IBM Data and AI portfolio
chosen
The IBM Data and AI portfolio is a comprehensive suite of data management, analytics, and artificial intelligence products and services designed to help organizations collect, organize, and analyze data at scale.
-
B.
NVIDIA AI Workflows
NVIDIA AI Workflows are pre-built, end-to-end AI pipelines from NVIDIA that streamline the development, deployment, and scaling of AI applications across common enterprise use cases.
-
C.
Adobe Sensei AI platform
Adobe Sensei AI platform is Adobe’s artificial intelligence and machine learning framework that powers intelligent features across its creative and experience products, enabling automated, context-aware tools for tasks like image editing, personalization, and content optimization.
-
D.
Robert Bosch Centre for Data Science and Artificial Intelligence
The Robert Bosch Centre for Data Science and Artificial Intelligence is a leading interdisciplinary research hub focused on advancing AI and data science through cutting-edge research, innovation, and industry collaboration.
-
E.
Einstein AI
Einstein AI is Salesforce’s integrated artificial intelligence platform that powers predictive analytics, automation, and intelligent insights across its CRM ecosystem.
- F. None of above.
Provenance (5 batches)
The batch behind each pipeline step, in order, with when it ran.
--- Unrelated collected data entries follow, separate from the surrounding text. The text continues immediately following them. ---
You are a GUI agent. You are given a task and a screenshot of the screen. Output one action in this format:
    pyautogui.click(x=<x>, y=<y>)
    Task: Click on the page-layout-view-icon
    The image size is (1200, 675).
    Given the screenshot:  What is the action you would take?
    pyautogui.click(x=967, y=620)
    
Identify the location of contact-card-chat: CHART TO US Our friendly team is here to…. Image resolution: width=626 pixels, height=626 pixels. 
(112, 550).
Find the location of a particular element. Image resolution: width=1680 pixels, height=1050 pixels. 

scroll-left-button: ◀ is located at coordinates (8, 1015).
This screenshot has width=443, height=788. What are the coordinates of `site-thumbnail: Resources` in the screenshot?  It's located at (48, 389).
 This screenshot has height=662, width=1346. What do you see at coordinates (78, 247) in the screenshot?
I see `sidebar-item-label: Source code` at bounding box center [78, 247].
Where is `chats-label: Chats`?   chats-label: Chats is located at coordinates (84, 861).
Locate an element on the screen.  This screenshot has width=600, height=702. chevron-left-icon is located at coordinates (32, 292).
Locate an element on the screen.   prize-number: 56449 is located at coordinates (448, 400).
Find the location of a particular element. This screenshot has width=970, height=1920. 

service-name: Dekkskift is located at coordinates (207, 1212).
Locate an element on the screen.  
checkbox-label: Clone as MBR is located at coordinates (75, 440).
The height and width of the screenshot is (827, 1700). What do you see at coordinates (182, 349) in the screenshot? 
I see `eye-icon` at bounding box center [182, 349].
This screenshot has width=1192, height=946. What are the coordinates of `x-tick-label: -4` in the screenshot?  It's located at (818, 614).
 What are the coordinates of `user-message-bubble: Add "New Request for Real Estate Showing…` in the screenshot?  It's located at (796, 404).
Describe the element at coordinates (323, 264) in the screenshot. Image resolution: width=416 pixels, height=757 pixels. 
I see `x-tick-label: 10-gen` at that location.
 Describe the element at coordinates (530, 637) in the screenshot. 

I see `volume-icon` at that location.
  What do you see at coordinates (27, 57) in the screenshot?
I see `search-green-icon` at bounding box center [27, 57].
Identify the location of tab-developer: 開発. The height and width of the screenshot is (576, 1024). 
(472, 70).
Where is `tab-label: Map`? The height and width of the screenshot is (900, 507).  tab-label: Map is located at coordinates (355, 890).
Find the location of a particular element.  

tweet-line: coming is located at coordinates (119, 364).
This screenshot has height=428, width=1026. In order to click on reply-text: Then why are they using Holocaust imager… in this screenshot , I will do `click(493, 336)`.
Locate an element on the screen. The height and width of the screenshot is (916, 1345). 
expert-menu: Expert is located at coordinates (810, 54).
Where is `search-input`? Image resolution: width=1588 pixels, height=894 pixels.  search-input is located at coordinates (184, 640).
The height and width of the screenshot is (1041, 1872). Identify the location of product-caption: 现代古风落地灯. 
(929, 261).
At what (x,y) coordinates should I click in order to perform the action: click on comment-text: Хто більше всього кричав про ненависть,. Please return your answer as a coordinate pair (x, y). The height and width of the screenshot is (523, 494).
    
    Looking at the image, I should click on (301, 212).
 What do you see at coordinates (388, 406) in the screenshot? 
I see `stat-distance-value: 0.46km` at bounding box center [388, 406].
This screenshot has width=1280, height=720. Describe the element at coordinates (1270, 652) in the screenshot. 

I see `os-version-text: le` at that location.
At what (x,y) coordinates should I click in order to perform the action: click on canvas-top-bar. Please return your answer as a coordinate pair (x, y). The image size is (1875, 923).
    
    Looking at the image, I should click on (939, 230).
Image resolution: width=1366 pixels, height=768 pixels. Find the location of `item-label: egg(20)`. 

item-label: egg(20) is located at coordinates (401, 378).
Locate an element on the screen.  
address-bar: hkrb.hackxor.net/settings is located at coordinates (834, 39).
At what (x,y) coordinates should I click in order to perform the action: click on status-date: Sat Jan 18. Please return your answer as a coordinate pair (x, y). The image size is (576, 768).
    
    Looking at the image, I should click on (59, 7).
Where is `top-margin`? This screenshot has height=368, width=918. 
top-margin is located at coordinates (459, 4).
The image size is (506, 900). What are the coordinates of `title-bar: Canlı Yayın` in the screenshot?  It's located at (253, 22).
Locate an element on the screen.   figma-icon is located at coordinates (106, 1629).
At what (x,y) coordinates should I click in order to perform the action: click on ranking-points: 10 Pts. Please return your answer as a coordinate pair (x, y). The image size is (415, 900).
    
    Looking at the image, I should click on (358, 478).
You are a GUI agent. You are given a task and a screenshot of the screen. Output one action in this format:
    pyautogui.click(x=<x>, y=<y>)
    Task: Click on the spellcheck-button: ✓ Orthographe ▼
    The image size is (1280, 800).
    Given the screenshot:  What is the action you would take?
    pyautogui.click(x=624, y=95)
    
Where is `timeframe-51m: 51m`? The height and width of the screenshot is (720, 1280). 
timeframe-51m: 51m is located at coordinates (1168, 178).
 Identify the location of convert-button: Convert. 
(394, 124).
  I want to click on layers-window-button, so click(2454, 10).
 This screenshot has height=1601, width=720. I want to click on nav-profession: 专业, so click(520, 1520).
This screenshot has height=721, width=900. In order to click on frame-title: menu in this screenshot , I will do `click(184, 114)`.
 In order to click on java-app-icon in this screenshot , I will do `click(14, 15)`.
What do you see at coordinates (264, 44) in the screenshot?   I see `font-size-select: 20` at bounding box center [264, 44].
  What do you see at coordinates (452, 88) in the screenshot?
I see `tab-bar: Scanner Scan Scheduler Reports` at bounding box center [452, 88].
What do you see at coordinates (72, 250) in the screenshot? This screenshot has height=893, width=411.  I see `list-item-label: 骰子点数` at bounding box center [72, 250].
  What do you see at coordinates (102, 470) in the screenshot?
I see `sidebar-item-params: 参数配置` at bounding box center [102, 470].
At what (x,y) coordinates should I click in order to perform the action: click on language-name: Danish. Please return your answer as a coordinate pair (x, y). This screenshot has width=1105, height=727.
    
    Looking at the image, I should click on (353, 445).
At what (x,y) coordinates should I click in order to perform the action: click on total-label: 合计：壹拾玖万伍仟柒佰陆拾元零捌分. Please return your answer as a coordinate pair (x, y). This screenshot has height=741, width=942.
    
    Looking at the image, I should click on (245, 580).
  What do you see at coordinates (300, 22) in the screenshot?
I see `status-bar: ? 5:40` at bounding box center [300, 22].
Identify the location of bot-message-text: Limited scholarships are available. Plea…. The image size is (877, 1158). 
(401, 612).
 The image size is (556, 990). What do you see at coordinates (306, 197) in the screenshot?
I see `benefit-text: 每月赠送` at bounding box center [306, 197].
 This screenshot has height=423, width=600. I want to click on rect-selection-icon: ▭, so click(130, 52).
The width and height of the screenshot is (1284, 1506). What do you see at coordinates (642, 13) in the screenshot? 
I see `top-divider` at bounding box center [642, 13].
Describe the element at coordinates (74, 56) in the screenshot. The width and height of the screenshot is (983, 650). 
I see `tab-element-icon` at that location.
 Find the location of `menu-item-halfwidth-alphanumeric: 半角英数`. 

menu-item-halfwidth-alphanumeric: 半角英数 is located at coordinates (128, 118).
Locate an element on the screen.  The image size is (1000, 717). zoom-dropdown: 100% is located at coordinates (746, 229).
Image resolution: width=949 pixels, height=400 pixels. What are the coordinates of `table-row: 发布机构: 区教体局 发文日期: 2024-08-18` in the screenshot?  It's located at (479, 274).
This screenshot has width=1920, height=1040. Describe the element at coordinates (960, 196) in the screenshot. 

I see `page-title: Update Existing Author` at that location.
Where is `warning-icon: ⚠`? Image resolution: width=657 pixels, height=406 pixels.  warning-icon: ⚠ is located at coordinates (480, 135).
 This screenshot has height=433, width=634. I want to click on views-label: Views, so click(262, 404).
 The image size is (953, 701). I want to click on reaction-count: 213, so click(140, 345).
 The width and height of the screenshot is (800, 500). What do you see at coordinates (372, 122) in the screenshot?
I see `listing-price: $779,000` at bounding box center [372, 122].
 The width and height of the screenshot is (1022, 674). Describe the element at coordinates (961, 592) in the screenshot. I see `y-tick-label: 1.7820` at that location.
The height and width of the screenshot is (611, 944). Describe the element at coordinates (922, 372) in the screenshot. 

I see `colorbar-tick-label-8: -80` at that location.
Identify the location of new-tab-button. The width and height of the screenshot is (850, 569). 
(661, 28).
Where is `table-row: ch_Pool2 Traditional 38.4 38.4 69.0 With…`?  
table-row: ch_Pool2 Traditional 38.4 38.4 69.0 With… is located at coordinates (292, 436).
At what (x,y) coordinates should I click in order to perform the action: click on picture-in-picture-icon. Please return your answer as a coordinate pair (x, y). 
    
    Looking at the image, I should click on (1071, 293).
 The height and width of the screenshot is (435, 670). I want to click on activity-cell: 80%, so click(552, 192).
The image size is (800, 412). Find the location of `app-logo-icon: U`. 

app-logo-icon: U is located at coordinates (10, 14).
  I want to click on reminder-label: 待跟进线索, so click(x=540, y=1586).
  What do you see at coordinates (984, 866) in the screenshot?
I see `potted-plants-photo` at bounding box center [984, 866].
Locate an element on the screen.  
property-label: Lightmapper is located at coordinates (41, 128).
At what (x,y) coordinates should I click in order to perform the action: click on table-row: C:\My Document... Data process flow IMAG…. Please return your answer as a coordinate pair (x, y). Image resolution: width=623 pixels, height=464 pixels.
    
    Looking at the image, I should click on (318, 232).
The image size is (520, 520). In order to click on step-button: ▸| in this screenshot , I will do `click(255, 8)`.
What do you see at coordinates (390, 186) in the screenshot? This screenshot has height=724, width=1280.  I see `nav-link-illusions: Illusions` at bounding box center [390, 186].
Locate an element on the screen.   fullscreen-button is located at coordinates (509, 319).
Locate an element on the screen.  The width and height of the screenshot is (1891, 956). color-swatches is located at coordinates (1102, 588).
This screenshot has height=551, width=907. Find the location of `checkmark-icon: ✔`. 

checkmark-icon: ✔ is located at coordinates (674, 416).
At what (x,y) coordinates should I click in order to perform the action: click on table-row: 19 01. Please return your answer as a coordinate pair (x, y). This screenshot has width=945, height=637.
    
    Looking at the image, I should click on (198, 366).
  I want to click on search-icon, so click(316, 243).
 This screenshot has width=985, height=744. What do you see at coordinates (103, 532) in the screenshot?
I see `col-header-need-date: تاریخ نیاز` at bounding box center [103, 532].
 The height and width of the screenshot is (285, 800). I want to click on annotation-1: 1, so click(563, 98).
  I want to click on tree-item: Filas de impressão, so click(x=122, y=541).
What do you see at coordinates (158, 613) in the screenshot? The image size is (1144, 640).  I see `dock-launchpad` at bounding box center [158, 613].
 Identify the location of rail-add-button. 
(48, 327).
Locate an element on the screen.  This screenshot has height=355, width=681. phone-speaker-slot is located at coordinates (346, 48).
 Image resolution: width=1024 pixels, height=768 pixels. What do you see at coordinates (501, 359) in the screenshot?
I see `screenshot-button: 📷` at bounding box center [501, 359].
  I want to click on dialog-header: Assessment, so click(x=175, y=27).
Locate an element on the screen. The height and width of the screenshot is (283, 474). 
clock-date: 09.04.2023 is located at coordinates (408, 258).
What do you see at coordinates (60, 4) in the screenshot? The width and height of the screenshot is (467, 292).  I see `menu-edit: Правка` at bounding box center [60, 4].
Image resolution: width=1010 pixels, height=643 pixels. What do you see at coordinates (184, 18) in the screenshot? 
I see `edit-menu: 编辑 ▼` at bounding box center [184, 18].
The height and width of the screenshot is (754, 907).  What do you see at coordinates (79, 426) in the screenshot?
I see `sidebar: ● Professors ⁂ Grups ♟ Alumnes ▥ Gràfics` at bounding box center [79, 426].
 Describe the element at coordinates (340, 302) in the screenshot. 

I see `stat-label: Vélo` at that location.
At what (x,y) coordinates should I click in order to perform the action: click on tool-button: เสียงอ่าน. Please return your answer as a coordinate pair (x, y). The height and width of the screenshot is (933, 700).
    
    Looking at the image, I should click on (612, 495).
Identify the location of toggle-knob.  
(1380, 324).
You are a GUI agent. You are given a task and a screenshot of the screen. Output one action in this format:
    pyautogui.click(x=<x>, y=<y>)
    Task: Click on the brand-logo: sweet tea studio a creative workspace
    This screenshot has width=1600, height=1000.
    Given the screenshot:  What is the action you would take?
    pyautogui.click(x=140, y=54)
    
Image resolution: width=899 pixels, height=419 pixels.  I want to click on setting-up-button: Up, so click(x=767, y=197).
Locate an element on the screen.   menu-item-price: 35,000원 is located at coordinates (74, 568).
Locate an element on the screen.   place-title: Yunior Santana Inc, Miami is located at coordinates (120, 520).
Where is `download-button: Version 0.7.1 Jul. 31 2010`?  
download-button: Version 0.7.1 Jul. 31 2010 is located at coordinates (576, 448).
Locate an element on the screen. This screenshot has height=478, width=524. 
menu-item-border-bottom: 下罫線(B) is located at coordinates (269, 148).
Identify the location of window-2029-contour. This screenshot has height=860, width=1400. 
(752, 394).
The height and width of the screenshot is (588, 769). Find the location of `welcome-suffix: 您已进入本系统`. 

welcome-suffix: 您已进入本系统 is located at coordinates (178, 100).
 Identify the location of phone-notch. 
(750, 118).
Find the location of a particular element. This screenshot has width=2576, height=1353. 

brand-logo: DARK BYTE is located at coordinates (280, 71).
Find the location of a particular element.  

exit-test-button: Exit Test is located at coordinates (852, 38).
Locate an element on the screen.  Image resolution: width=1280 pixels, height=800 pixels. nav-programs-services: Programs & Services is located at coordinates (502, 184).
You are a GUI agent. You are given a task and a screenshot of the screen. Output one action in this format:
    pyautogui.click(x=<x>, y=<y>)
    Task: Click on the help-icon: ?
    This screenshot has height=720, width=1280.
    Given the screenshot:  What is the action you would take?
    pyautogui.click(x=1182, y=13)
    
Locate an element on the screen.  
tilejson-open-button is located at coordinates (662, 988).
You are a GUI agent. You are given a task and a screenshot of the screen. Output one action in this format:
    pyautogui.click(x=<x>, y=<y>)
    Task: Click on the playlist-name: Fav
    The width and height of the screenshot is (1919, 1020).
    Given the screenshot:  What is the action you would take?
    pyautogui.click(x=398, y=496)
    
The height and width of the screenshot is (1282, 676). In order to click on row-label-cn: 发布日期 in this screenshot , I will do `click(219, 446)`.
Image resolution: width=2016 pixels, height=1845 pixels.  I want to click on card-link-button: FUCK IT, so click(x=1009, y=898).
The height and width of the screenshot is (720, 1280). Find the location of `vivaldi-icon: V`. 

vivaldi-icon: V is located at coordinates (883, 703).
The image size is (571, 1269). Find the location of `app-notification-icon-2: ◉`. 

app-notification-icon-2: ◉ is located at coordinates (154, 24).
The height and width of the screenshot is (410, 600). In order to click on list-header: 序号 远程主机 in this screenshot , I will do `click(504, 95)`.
Timestamps are batch-level — stages were processed in waves, so the object chain (NER → NED1 → NEDg → NED2) reads in order, but predicate / elicitation batches can sit in a different wave.
| Step | Stage | Batch ID | Status | When |
|---|---|---|---|---|
| creating | Elicitation | batch_69ca8290c21c8190906a5ca6fe2b03c4 |
completed | March 30, 2026, 2:02 p.m. |
| NER | Named-entity recognition | batch_69cb3aef2394819086eea1f6ab117aed |
completed | March 31, 2026, 3:09 a.m. |
| NED1 | Entity disambiguation (via context triple) | batch_69cb5c0a96ac819099ad30fb925eb329 |
completed | March 31, 2026, 5:30 a.m. |
| NEDg | Description generation | batch_69cb7634f4dc8190b5e537f24bccd651 |
completed | March 31, 2026, 7:22 a.m. |
| NED2 | Entity disambiguation (via description) | batch_69cbb67e77a48190b93c6ba61becfac4 |
completed | March 31, 2026, 11:56 a.m. |
Created at: March 30, 2026, 5:08 p.m.